EXERCISE >>
Could you copy word for word only the lines between the one containing "Open the License Settings tab" and the end of the listing below, both included, and leave out the pictures?

RECORD SET >>
■ ■ ■ ■ ■ ■ ■
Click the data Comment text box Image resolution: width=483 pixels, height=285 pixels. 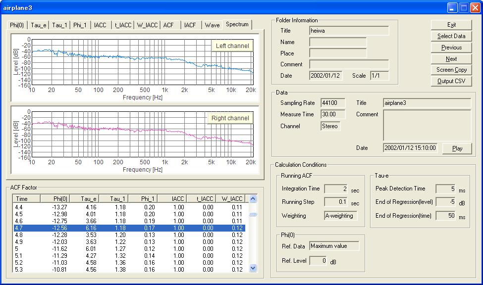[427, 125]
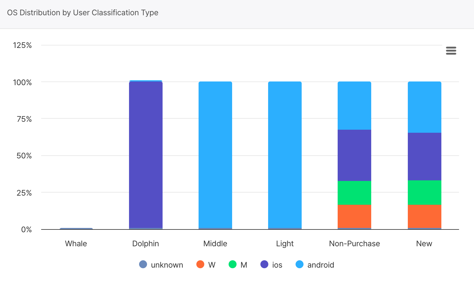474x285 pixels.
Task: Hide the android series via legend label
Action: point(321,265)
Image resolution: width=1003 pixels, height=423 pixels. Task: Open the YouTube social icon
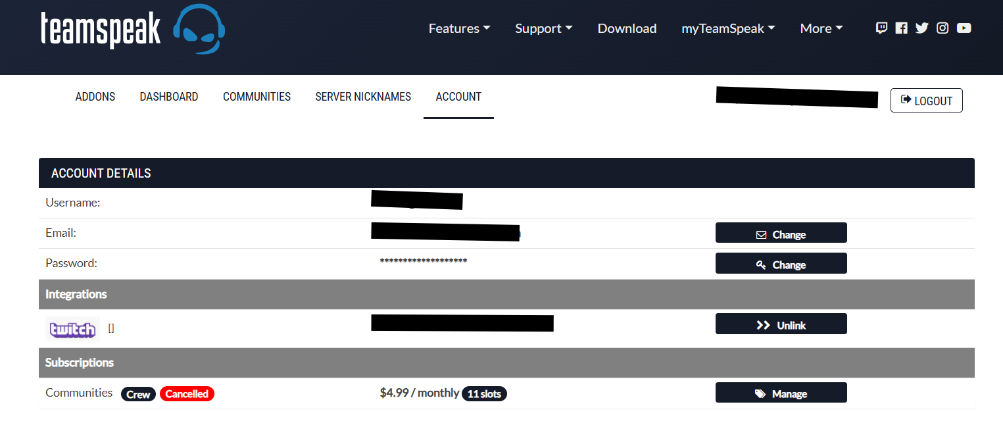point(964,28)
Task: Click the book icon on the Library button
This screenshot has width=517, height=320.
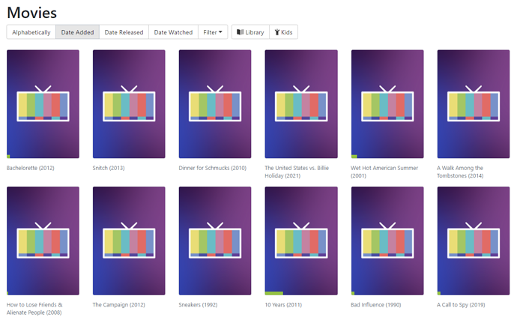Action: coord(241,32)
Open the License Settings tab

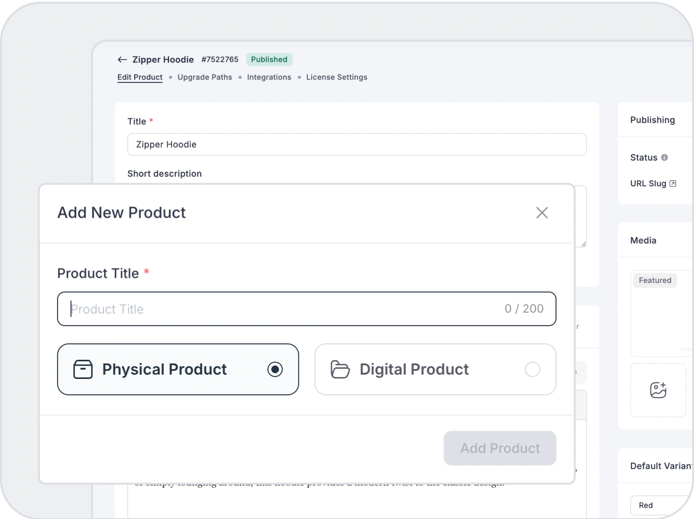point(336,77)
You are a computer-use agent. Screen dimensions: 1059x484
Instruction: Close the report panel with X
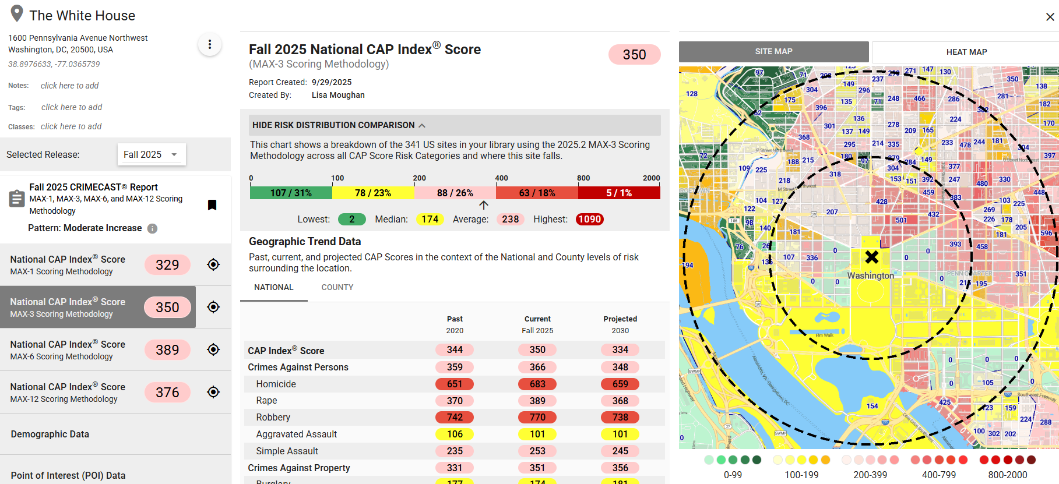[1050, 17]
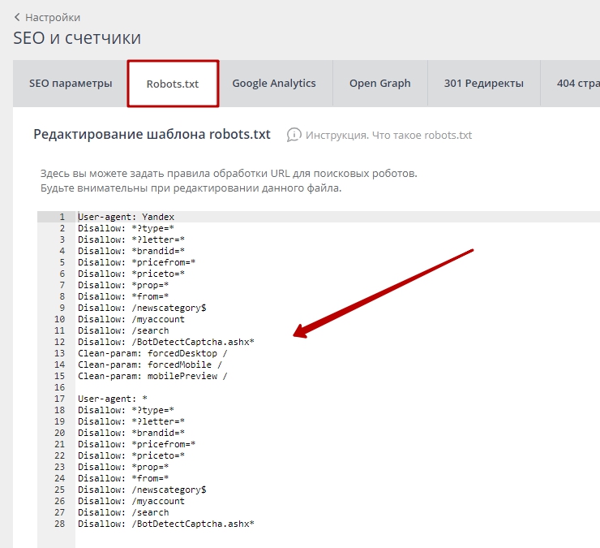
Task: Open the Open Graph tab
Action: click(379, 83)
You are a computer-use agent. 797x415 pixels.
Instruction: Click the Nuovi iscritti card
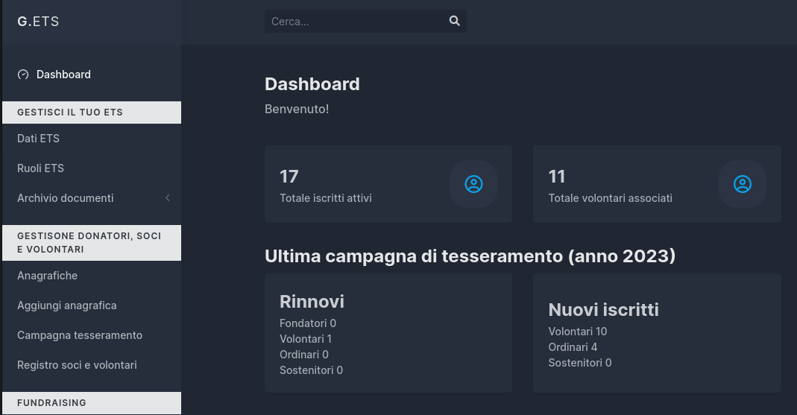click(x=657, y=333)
■ ■ ■ ■ ■ ■ ■
RESPONSE BELOW >>
Open the License Settings tab

point(336,77)
You are a computer-use agent. Screen dimensions: 1059x484
Instruction: Close the report panel with X
[1050, 17]
Task: Open the Open Graph tab
Action: click(379, 83)
You are a computer-use agent. 797x415 pixels.
Instruction: Click the Nuovi iscritti card
click(x=657, y=333)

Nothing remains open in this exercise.